Can you write out, word for word, the part of the shock wave generator text below that starts at "According to some embodiments, the increased" and ends at "or combustible gas."?

Text provided:
/---
According to some embodiments, the increased outlet diameter
includes an extension having a cone shape, which is connected to or
formed with said combustion chamber.
[0030] According to some embodiments, the combustive fluid may
include a mixture of air and fuel. In some embodiments, the fuel is
a flammable or combustible gas.
[0031] According to some embodiments, the shock wave generator may
further include a mixer, that is configured to receive air from an
air line and fuel from a fuel line, wherein said mixer is
configured to mix the air and the fuel and provide a resulting
mixture of air and fuel to said supply line.
[0032] According to some embodiments, the generator may further
include a control unit configured to control the mixer and/or
igniter, and/or any other operating parameters of the
generator.
[0033] According to some embodiments, the generator may be used as
a non-lethal means for the deterrence of mammals, poultry and/or
fish.
\---
Dataset rows:
/---
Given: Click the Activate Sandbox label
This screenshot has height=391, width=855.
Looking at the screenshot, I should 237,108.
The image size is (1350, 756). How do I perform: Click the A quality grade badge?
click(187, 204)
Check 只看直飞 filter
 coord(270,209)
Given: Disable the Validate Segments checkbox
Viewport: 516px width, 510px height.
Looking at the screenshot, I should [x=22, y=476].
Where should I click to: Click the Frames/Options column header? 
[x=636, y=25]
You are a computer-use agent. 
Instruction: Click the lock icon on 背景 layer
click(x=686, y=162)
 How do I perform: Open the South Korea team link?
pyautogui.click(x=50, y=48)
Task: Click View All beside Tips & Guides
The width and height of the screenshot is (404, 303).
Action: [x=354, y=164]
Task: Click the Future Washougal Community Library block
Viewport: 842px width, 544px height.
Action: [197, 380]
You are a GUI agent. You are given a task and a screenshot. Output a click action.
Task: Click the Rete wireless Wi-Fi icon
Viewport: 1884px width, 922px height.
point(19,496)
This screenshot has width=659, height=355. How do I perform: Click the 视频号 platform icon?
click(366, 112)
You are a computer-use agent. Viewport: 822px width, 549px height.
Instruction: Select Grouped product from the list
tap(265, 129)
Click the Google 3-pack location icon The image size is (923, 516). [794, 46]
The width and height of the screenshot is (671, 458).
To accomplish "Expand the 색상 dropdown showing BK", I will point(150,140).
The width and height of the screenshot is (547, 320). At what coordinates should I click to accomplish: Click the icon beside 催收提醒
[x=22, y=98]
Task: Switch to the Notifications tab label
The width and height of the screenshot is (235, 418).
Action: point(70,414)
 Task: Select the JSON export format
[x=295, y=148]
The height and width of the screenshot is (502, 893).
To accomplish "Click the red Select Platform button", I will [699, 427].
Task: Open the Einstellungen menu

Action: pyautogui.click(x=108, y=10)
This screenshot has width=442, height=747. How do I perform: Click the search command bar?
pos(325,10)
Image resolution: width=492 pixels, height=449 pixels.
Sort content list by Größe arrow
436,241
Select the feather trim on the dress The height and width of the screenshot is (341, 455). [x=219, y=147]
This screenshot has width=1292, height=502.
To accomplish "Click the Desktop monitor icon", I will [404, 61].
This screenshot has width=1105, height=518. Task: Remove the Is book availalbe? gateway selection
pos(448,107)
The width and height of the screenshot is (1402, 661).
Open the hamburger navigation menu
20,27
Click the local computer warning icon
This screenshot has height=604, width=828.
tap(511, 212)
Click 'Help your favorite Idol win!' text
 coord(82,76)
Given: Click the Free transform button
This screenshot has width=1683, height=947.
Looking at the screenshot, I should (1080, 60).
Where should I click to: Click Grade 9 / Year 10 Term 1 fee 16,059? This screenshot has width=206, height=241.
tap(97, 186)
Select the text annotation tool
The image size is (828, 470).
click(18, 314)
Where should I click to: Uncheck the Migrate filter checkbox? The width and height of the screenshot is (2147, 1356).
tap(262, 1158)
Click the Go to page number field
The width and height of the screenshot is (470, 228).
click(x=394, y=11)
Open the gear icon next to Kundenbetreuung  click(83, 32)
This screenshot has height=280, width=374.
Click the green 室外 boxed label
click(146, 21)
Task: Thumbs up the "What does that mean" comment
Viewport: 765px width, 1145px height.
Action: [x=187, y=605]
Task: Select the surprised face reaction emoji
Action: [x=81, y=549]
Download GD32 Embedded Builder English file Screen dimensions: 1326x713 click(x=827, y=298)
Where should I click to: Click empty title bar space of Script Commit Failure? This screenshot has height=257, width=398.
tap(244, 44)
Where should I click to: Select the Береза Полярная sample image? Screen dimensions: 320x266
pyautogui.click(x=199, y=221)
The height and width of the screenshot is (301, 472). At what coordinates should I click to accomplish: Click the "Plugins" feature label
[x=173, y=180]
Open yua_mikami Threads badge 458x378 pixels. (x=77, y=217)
\---
Result for this exercise:
According to some embodiments, the increased outlet diameter
includes an extension having a cone shape, which is connected to or
formed with said combustion chamber.
[0030] According to some embodiments, the combustive fluid may
include a mixture of air and fuel. In some embodiments, the fuel is
a flammable or combustible gas.